Gérald Stehr, dans cet album paru en mars chez Actes Sud, entre rapidement dans le vif du sujet : «Chez les monstres, on est monstre de père en fils». Voici qui ne laisse pas une grande place à l’autodétermination de l’enfant à qui son père demande de «penser à l’avenir» et de se «choisir un métier de monstre». Mais Balthazar a entendu tant d’horribles choses sur les monstres, sur leur solitude et leur cruauté en particulier, qu’il ne montre aucun enthousiasme à marcher dans les pas de son père.
Commence alors la tournée des monstres de la famille – le père pense que l’enfant aura une révélation, un déclic salvateur ! Mais entre l’oncle «Monstre d’égoïsme», la tante «Monstre sacré» et le cousin «Monstre de bêtise», Balthazar va de déception en dépit. C’est le «Monstre contre nature» qu’est devenu le grandpère, sorte d’ermite souriant, entouré de fleurs et d’oiseaux, qui charmera l’enfant ; dès lors sa voie est toute tracée ; suivant malgré tout l’exemple familial, l’enfant deviendra un «Monstre de gentillesse», à la satisfaction paternelle puisque, et c’est là la dernière phrase de l’album, «faire le Monstre de gentillesse, c’est quand même faire Monstre comme papa...»
On est proche ici de la démarche de Rascal, de cette autonomisation de l’enfant dans le cadre cependant de ce qui est admis par l’autorité, qu’il s’agisse des parents ou d’un groupe humain. Je soulignerai cependant l’importance, dans les deux ouvrages, de cette possibilité donnée à l’enfant de se démarquer sans s’exclure, de s’affirmer dans sa singularité sans pour autant risquer le rejet.
Ici l’humour est le vecteur essentiel : jeu sur les mots, les expressions, illustrations effrayantes jouant à fond la «tradition». Mais autre chose est encore véhiculé dans cet album – et dans de très nombreux livres pour enfants : il s’agit de ces clins d’oeil artistiques dont les illustrateurs parsèment volontiers leurs ouvrages. Références à des toiles de maîtres, hommes célèbres plus ou moins parodiés, renvois et allusions à d’autres récits, c’est une forme de transmission particulière qui apparaît, celle d’un savoir de type encyclopédique (symbolisé par les nombreuses planches découpées dont Frédéric Stehr habille ses pages et ses personnages), auquel l’adulte souhaite simplement sensibiliser, par la bande en quelque sorte, l’enfant lecteur.

Le refus de la fatalité
Toujours dans cet esprit de liberté prise avec la transmission, il faut se souvenir du très beau C’est écrit là-haut de Claudine Desmarteau (Seuil jeunesse). Ici il est question de fatalité face à l’alcoolisme d’une famille, de bras baissés devant ce qu’on considère comme inéluctable, de commodité de penser qu’on ne peut rien changer aux événements et aux douleurs de la vie, parce que «c’est le destin».
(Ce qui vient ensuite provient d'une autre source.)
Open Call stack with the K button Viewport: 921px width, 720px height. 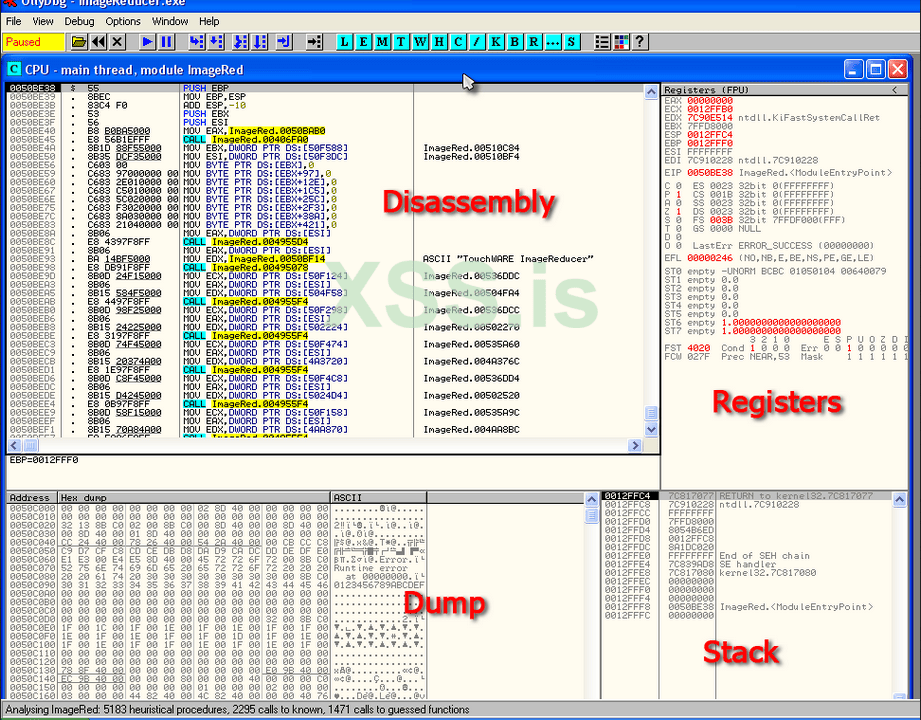click(x=496, y=42)
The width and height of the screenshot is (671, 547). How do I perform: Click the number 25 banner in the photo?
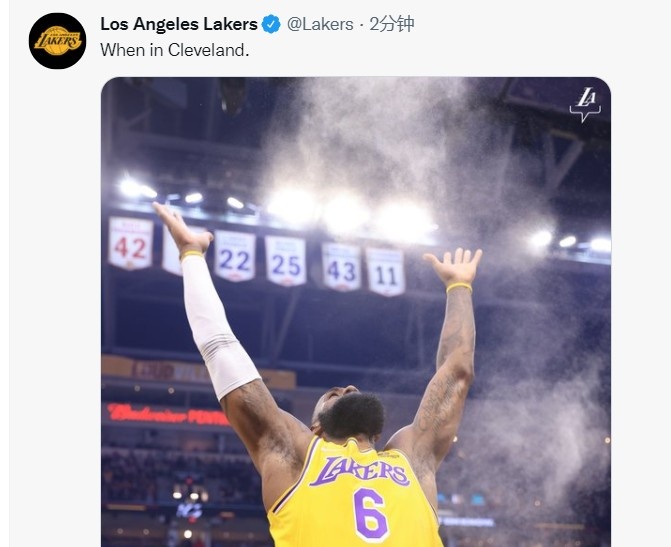[285, 261]
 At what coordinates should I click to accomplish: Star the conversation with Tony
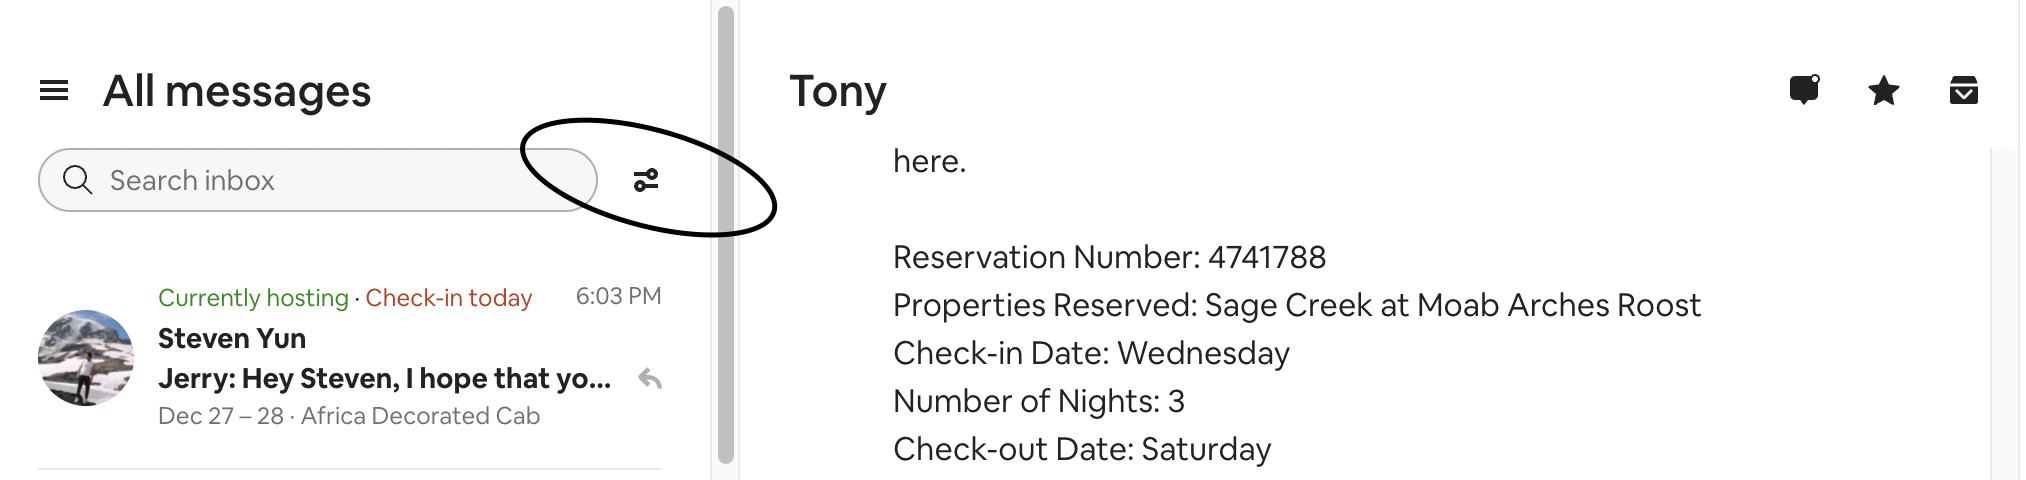1884,91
L’enfant demande à sa mère : «Est-ce que papa aime beaucoup la bière parce que papy aimait le vin parce que grand-papy adorait le whisky ?» La mère n’a qu’une réponse à lui offrir, dans un soupir : «C’est comme ça, c’est écrit là-haut». Dans un premier temps, l’enfant s’accommode de cette explication, parce qu’il voit le profit qu’il peut en tirer : par exemple c’était écrit là haut qu’il demanderait de l’argent pour acheter des bonbons ! Ce à quoi la mère répond : «Oui, mais c’était écrit que je te le refuserais». Commentaire de l’enfant : «Pff, c’est nul le destin.»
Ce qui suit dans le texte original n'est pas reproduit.